Pastor Lemuel (Goggins) has raised his daughter Mara (Englert) in the same way he tends to his flock, instilling the fear of God in every conversation. Secluded away from the nearest town or community, the small group of followers meet in a barn to read the Bible and use serpents (rattle snakes in this part of the country), to carry out Gods will. If the snake bites at member of the church, they only use prayer as medicine. God will either answer their prayers or punish the victim with death. Mara and another young follower Garret (Pullman) are supposed to be married, he wants nothing more. Mara is a believer but has fallen for Augie (Mann), one of the few unbeliever’s on the remote mountain. Augie’s parents Hope (Colman) and Zeke (Gaffigan), leaders in the community, turn on him when they learn of his transgressions with the preachers daughter.
While a story of fiction, the events in the story stay grounded enough to imagine this particular group of people exist on the fringe of society.
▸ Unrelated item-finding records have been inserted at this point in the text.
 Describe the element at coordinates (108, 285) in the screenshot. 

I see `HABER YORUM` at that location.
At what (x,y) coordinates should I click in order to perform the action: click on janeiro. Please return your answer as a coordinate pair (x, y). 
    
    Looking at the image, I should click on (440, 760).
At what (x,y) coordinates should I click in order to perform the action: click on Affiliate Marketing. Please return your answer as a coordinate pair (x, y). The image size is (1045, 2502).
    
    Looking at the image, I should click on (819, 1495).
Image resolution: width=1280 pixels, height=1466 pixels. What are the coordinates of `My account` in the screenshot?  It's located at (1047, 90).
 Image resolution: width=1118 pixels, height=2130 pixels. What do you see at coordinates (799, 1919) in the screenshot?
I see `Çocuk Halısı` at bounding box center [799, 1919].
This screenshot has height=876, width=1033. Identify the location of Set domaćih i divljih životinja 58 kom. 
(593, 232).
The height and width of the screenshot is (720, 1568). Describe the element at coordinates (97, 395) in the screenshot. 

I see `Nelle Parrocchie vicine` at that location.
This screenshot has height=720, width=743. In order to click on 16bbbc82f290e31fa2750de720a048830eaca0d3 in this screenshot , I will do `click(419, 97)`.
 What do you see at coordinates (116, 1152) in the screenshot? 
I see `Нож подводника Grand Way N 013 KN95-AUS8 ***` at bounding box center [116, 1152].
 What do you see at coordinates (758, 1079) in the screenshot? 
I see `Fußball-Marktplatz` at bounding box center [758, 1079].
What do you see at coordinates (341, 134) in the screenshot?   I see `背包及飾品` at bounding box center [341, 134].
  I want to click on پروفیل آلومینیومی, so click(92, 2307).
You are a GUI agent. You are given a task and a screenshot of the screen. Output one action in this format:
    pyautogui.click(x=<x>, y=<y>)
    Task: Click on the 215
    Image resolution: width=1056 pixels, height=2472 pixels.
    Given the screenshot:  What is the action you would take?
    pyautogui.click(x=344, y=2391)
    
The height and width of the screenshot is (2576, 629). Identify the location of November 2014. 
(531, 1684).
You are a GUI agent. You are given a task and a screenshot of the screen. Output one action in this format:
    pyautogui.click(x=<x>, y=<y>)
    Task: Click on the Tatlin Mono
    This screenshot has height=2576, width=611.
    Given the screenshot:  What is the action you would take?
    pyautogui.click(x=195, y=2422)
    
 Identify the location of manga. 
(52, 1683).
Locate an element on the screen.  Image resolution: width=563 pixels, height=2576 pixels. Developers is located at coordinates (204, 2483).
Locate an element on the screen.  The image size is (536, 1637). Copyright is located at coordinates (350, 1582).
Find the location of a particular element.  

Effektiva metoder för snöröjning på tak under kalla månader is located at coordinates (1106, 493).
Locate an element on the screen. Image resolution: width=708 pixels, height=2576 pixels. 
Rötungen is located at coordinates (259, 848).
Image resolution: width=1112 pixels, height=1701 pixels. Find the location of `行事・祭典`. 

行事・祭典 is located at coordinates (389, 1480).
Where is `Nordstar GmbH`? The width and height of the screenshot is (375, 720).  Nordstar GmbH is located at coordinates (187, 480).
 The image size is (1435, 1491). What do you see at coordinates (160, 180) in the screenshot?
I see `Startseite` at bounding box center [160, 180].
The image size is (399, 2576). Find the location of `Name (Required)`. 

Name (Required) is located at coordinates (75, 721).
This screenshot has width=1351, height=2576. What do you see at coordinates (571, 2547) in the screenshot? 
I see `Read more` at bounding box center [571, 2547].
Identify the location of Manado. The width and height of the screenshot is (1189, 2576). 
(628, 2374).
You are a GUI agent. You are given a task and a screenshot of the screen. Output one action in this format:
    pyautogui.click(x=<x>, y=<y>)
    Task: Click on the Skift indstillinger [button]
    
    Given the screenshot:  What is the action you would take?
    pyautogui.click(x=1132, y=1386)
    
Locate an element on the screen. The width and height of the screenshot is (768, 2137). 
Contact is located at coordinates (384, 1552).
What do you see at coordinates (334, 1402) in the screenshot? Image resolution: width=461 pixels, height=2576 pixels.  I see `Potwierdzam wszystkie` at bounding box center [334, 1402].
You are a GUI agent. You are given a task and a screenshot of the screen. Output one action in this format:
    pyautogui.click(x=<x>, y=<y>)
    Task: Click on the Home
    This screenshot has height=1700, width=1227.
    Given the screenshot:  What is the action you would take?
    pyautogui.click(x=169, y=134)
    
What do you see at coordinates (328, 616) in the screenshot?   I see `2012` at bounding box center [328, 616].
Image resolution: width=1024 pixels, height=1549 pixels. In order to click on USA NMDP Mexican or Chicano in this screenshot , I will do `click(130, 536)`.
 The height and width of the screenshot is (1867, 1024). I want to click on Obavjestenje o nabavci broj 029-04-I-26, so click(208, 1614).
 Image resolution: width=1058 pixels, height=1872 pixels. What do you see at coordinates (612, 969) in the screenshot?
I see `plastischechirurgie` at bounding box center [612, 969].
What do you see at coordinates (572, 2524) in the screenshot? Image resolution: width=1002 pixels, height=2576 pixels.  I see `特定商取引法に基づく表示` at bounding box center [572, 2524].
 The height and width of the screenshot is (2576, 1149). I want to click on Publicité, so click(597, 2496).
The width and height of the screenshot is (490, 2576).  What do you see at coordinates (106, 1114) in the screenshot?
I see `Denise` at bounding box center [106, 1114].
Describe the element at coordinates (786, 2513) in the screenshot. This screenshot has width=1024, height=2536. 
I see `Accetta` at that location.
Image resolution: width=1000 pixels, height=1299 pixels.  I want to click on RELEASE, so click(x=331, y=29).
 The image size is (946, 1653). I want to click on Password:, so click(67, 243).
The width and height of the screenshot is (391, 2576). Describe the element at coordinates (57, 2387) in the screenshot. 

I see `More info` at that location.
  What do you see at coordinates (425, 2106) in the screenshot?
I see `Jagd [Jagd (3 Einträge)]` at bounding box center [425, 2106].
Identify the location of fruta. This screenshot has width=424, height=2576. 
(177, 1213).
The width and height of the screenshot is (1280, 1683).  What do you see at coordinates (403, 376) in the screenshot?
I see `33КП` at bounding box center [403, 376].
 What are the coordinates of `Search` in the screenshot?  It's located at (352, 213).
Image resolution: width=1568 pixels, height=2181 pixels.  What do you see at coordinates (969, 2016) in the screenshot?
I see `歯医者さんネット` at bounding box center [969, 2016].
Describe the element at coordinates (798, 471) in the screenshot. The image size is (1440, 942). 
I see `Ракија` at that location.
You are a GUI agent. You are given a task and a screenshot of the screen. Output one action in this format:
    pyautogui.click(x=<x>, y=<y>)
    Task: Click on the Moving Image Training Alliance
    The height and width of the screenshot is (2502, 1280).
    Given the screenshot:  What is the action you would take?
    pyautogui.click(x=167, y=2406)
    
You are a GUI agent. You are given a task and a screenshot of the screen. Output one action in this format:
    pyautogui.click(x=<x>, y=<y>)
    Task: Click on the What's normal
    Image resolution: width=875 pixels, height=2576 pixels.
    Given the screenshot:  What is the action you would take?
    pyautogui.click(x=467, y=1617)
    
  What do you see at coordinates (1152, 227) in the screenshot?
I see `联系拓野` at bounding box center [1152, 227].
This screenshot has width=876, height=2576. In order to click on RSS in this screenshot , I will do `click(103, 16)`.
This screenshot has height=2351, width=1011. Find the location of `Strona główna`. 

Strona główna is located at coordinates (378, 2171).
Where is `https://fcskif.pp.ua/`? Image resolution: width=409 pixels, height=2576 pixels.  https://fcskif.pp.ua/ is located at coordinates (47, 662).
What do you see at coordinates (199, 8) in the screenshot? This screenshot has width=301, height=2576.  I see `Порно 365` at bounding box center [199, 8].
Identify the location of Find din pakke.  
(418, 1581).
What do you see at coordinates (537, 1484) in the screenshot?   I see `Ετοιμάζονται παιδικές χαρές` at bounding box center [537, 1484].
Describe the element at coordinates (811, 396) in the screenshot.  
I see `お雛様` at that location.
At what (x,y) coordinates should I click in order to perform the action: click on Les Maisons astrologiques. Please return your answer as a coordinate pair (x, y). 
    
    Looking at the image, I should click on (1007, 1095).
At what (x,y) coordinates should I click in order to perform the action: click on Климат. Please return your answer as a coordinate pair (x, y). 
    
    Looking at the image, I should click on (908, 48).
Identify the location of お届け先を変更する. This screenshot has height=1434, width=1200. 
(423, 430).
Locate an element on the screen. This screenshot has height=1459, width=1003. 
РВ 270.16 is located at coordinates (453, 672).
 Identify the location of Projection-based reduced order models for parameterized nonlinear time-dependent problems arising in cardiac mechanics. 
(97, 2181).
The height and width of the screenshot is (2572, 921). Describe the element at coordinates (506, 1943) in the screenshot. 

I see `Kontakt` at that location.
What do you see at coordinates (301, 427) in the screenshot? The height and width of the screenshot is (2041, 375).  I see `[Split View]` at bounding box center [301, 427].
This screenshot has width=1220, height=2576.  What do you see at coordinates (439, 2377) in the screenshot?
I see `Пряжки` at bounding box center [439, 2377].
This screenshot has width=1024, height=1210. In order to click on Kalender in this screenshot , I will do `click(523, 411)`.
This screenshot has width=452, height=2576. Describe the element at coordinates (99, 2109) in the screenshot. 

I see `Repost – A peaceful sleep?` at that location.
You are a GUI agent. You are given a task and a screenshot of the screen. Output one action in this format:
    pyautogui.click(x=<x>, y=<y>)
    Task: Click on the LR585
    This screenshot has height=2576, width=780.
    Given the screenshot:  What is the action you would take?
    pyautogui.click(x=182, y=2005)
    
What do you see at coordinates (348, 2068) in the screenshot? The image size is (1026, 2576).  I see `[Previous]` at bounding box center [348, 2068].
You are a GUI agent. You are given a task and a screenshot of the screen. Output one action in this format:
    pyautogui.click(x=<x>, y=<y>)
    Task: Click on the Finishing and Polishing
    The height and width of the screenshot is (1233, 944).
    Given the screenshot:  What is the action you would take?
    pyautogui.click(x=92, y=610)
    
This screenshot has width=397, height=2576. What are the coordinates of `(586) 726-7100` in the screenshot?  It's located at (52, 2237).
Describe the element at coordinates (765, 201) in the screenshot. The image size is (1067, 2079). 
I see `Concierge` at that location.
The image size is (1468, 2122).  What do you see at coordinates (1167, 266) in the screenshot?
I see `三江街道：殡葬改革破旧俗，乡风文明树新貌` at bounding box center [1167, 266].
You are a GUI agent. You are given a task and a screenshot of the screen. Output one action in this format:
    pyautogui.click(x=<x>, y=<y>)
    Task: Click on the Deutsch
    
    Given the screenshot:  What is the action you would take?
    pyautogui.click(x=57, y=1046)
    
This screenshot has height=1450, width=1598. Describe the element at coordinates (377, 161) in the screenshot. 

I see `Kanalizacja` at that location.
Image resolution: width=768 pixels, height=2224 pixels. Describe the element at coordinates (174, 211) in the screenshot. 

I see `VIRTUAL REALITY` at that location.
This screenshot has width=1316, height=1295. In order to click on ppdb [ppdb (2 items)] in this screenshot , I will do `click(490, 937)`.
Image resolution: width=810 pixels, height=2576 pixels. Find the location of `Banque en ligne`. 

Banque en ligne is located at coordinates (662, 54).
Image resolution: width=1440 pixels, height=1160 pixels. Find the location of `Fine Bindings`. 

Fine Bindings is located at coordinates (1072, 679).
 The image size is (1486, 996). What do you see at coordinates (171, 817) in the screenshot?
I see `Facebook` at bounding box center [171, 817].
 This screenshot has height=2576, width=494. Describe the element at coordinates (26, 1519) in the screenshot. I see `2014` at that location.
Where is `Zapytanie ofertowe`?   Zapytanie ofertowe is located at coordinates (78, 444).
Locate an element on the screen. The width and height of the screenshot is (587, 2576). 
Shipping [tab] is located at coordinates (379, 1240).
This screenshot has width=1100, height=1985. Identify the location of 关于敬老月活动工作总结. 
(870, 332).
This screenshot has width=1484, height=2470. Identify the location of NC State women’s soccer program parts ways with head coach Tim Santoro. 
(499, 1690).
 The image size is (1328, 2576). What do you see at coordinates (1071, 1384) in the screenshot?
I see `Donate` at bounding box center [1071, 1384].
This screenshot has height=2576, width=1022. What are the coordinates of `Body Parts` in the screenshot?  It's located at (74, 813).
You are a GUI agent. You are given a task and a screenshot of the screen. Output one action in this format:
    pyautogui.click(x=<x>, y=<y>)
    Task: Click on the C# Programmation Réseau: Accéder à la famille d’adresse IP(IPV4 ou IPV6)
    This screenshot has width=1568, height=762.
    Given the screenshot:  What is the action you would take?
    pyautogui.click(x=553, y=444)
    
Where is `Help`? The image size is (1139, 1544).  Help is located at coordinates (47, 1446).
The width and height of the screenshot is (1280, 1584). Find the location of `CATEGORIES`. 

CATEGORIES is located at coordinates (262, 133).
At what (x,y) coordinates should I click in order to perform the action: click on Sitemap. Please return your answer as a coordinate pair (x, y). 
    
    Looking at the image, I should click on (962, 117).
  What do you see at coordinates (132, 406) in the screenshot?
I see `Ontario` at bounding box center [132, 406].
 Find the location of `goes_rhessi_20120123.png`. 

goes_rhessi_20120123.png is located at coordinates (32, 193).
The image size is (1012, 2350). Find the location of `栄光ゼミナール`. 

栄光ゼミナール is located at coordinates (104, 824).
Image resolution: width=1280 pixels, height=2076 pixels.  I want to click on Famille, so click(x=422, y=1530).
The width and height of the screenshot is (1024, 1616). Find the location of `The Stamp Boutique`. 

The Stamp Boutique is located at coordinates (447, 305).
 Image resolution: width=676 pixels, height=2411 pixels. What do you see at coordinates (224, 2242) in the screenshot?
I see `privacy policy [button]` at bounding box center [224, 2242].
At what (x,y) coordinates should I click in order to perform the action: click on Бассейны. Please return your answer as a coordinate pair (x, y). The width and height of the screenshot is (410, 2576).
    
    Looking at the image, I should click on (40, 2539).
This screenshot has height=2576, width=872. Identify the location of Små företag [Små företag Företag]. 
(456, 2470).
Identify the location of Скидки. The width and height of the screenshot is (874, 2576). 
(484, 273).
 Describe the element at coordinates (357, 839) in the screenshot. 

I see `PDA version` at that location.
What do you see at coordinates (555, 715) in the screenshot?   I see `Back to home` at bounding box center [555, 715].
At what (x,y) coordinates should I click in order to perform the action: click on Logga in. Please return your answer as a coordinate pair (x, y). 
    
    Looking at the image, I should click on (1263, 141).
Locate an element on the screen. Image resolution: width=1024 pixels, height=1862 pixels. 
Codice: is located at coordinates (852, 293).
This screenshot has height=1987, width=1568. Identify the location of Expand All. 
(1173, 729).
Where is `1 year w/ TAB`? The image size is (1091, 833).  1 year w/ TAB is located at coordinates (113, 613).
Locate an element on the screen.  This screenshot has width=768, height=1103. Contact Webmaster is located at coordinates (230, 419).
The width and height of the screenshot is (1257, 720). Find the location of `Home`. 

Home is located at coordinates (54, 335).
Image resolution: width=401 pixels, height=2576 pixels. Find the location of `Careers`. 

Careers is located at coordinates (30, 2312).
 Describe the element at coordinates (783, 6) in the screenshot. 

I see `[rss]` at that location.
The script doesn’t give the audience a clear picture of what exactly this group believes. We know they believe Satan is in everything from love, asthma, and governing law, yet these followers drink alcohol, curse and abide co-habitation among the non-married. The first act of the movie doesn’t give the audience enough background information on this borderline cult. The fate of the film rests with the cast, who is thankfully quite impressive. Each scene with Colman is either bitterly stern or filled with so much emotion, water pours from her eyes, a master of believable crying. The coincidence of a Korean cult leader landing six years in prison this week in the news, only adds authenticity to the story Savage and Poulton were trying to tell.
There isn’t much of a climax in the film, compounding the disappointment those expecting elements of horror or even heightened suspense. While a story of fiction, the events in the story stay grounded enough to imagine this particular group of people exist on the fringe of society. Goggins (Tomb Raider) is ideally cast as the ring leader, while fans of Dever (Booksmart) might expect more than her supporting performance. Englert is the lead but also the least known of the group. She drives the story with conviction, but never achieves her standout moment. Them That Follow is good for what it is, which might simply, not be enough. It’s message of finding your way out of a suppressive society, whether that be religion or otherwise, is heard loud and clear.
Oscar winner Colman stands out among controversial subject matter that struggles against weak execution.